| Work to do |
Pick out every line in the items containing the string "text", and copy each of those lines. Case counts.

○ ○ ○ ○ ○ ○ ○

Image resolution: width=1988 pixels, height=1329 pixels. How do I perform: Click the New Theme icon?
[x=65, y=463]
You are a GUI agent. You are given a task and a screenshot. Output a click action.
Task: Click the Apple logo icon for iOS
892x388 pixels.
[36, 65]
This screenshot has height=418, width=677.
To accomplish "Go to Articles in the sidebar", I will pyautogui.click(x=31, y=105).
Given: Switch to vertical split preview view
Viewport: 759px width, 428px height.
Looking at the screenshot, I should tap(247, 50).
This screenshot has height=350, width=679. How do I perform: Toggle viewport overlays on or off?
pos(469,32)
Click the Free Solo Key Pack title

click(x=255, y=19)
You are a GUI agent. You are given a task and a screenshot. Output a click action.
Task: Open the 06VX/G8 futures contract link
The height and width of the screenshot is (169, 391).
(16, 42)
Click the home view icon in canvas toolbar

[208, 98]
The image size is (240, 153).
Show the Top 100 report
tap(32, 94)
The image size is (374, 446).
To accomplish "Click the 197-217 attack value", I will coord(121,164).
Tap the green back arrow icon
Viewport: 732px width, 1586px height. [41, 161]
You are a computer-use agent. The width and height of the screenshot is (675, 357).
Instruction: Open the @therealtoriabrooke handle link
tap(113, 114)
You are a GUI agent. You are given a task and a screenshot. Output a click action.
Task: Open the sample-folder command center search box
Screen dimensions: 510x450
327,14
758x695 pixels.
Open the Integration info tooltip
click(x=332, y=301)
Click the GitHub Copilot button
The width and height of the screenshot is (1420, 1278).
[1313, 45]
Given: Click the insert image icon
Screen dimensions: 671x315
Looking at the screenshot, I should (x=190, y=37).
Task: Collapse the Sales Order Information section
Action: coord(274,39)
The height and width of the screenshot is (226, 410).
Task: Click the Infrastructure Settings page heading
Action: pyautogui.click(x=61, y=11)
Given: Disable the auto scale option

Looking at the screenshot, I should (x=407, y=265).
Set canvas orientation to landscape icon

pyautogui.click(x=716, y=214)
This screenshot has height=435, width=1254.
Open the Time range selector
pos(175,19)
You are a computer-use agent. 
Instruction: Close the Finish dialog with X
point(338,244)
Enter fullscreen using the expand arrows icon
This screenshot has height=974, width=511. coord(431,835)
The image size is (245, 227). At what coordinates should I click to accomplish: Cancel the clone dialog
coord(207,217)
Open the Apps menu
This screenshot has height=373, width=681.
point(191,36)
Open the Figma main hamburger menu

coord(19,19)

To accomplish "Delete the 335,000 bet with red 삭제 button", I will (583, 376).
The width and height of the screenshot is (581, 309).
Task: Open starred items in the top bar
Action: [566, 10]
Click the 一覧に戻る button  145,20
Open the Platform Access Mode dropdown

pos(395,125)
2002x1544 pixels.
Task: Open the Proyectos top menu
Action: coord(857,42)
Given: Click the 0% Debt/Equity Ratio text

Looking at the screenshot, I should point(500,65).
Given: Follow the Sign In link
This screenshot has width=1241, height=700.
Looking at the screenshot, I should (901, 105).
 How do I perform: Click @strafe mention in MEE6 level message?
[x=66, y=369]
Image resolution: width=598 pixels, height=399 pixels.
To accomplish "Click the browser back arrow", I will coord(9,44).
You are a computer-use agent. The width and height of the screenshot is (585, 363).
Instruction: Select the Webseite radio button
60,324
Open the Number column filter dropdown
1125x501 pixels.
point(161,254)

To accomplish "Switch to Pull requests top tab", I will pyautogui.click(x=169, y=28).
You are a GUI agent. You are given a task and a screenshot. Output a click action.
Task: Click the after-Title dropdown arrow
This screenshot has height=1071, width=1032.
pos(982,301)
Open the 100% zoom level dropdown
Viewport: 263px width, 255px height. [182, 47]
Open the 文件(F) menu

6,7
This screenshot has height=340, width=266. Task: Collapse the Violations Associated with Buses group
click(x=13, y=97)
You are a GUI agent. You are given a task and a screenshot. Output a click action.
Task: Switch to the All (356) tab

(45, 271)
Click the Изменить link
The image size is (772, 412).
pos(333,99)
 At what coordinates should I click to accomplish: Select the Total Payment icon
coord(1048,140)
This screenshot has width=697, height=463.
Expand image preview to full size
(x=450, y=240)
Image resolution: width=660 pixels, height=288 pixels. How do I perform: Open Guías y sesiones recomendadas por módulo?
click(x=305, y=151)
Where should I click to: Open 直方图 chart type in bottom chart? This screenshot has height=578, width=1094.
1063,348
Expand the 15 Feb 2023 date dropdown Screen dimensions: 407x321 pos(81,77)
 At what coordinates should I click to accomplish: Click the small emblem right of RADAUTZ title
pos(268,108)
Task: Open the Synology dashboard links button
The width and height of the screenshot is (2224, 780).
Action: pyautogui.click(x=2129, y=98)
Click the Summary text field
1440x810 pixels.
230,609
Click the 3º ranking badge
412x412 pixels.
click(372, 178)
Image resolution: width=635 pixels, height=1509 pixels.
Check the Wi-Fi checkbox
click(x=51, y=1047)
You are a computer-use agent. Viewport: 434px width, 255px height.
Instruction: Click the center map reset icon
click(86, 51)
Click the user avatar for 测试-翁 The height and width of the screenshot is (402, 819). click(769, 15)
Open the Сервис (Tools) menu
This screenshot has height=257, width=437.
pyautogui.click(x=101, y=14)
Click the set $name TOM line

○ ○ ○ ○ ○ ○ ○

| Written reply |
Given: Click the 0% Debt/Equity Ratio text
Click the Summary text field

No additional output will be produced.